Load-bearing premise
Replacing temperature-deviation proxies with the ISO 7730 PMV equation will create meaningfully different learning dynamics in the SAC agent rather than merely rescaling an existing comfort penalty already handled by the weighted reward.
What would settle it
A controlled run in which the SAC policy and final KPIs under the PMV reward prove statistically identical to those under the temperature-deviation reward at the same training budget.
Figures
read the original abstract
Occupant comfort and grid-aware energy efficiency are competing objectives whose joint optimization depends critically on how reward functions are specified in deep reinforcement learning (DRL) controllers for buildings. Yet reward design remains largely ad hoc: comfort terms are either hand-tuned heuristics or simple temperature-deviation proxies without explicit grounding in thermal-comfort physics. We present PIRS (Physics-Informed Reward Shaping), which replaces these ad-hoc comfort proxies with the ISO 7730 Predicted Mean Vote (PMV) formulation inside a weighted multi-objective reward for Soft Actor-Critic (SAC). By anchoring the comfort signal in the ISO 7730 PMV formulation, PIRS improves reward interpretability and provides a standards-grounded comfort proxy without changing any other component of the learning pipeline. We evaluate PIRS in CityLearn v2.1.2 (challenge 2022 phase 1) with a central SAC agent trained for 50k steps over five random seeds, and compare against a rule-based controller (RBC), a manually engineered reward (E2), an energy-only reward (E3), and a naive temperature-deviation comfort reward (E4). District-level key performance indicators (KPIs), reported as ratios versus RBC, show that PIRS attains cost, carbon, and electricity metrics on par with the manual baseline while substantially outperforming non-physics-grounded designs -- particularly on load ramping (1.78x vs. ~2.4x RBC) and daily peak demand. All DRL policies remain above RBC at this training budget; we interpret this gap honestly and position PIRS as an interpretable, standards-aligned foundation for reward design rather than a claim of dominance over classical control at limited compute.
Editorial analysis
A structured set of objections, weighed in public.
Referee Report
Summary. The manuscript introduces PIRS, which replaces ad-hoc comfort terms in a weighted multi-objective reward for SAC with the ISO 7730 PMV formulation. The central claim is that this substitution improves reward interpretability and supplies a standards-grounded comfort proxy without altering any other component of the SAC pipeline. Evaluation in CityLearn v2.1.2 (50k steps, five seeds) reports district-level KPI ratios versus a rule-based controller, showing PIRS on par with a manual baseline (E2) and better than energy-only (E3) and naive temperature-deviation (E4) rewards, particularly on load ramping and peak demand; all DRL agents remain above RBC at this budget.
Significance.
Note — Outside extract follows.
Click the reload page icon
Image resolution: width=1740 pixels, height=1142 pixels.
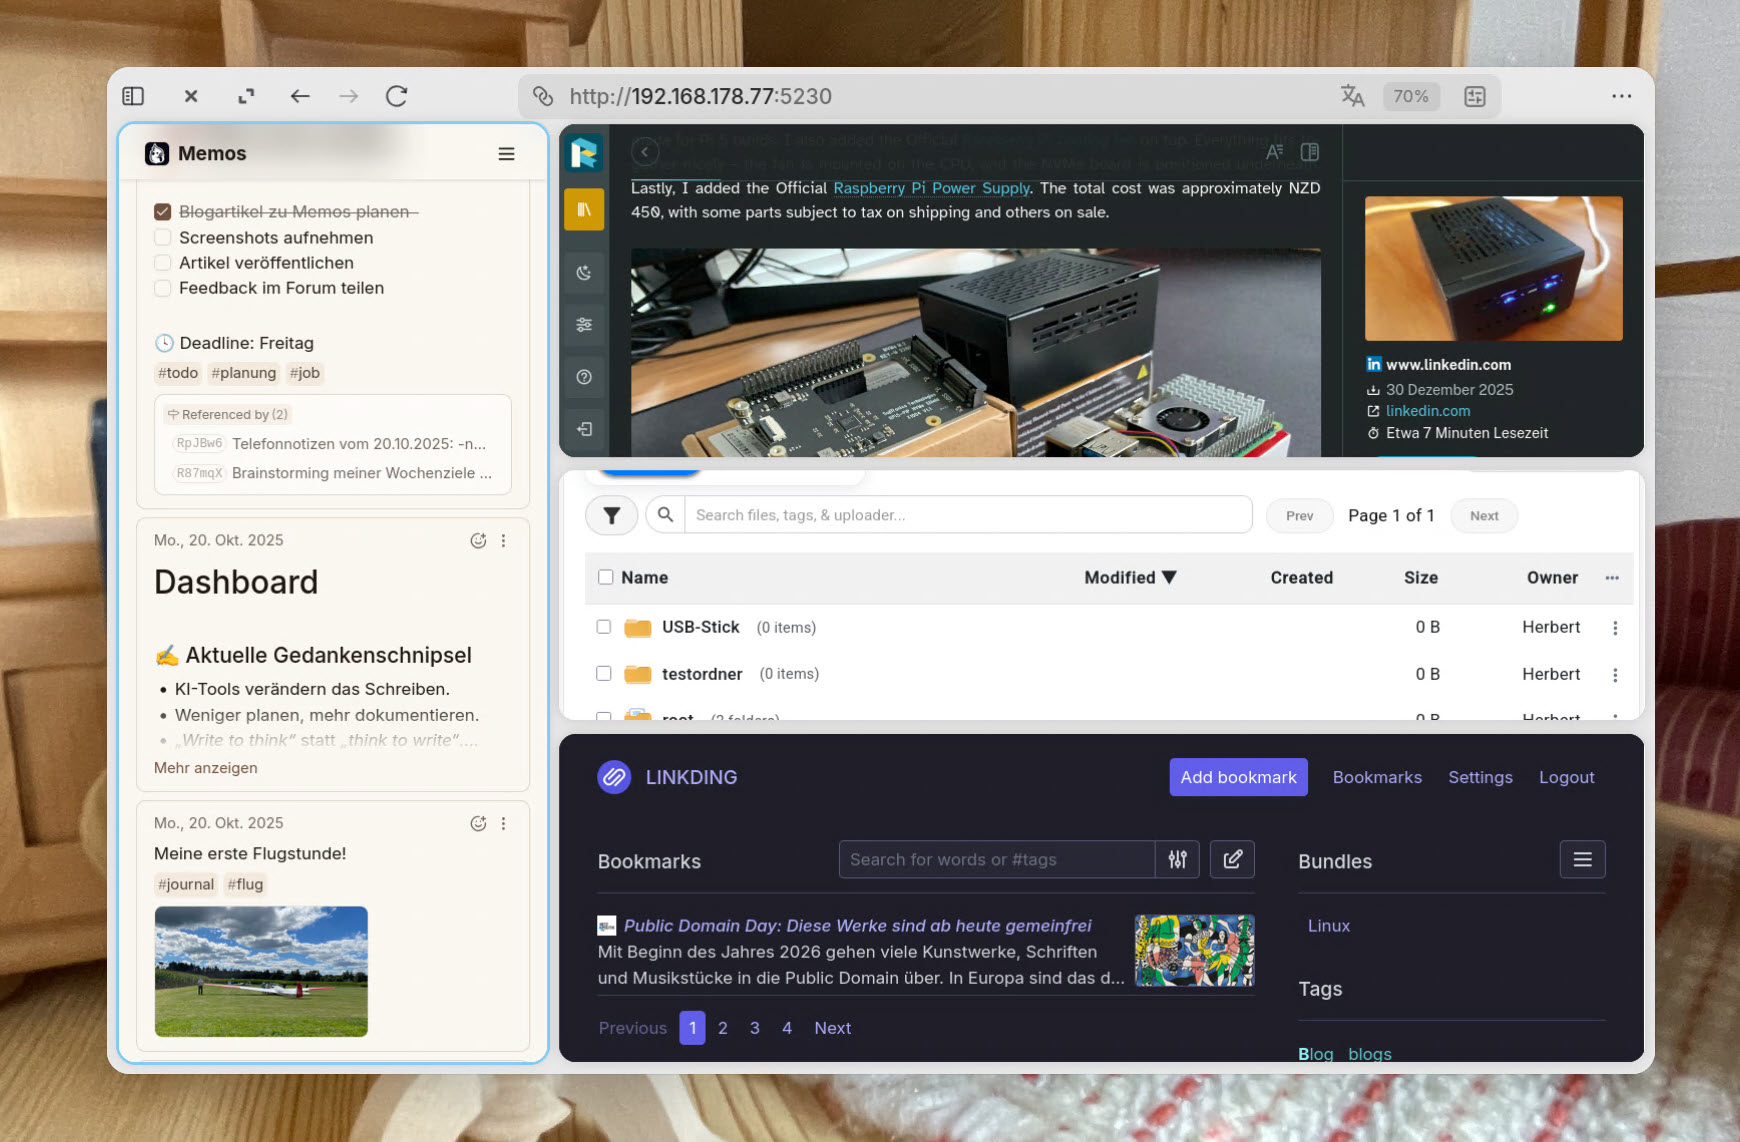(x=397, y=96)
If the central claim holds, the work supplies a reproducible, standards-aligned template for comfort terms in building DRL that can be adopted without pipeline changes. The explicit use of the published ISO 7730 PMV equation and the five-seed training protocol are strengths that support reproducibility.
major comments (2)
- [Abstract] Abstract: KPI ratios versus RBC are reported after 50k steps without error bars, standard deviations across the five seeds, or statistical tests; this is load-bearing for the claim of 'substantially outperforming' E4 on load ramping (1.78x vs. ~2.4x) and daily peak demand.
- [Evaluation] Evaluation: no ablation is presented on the PMV weighting coefficient within the multi-objective reward, so it is unclear whether observed KPI differences arise from the physics grounding or from the particular scalar chosen for the comfort term.
minor comments (2)
- [Abstract] The abstract states that PIRS 'improves reward interpretability' but does not quantify or illustrate how an operator would interpret the PMV term differently from a temperature-deviation proxy in practice.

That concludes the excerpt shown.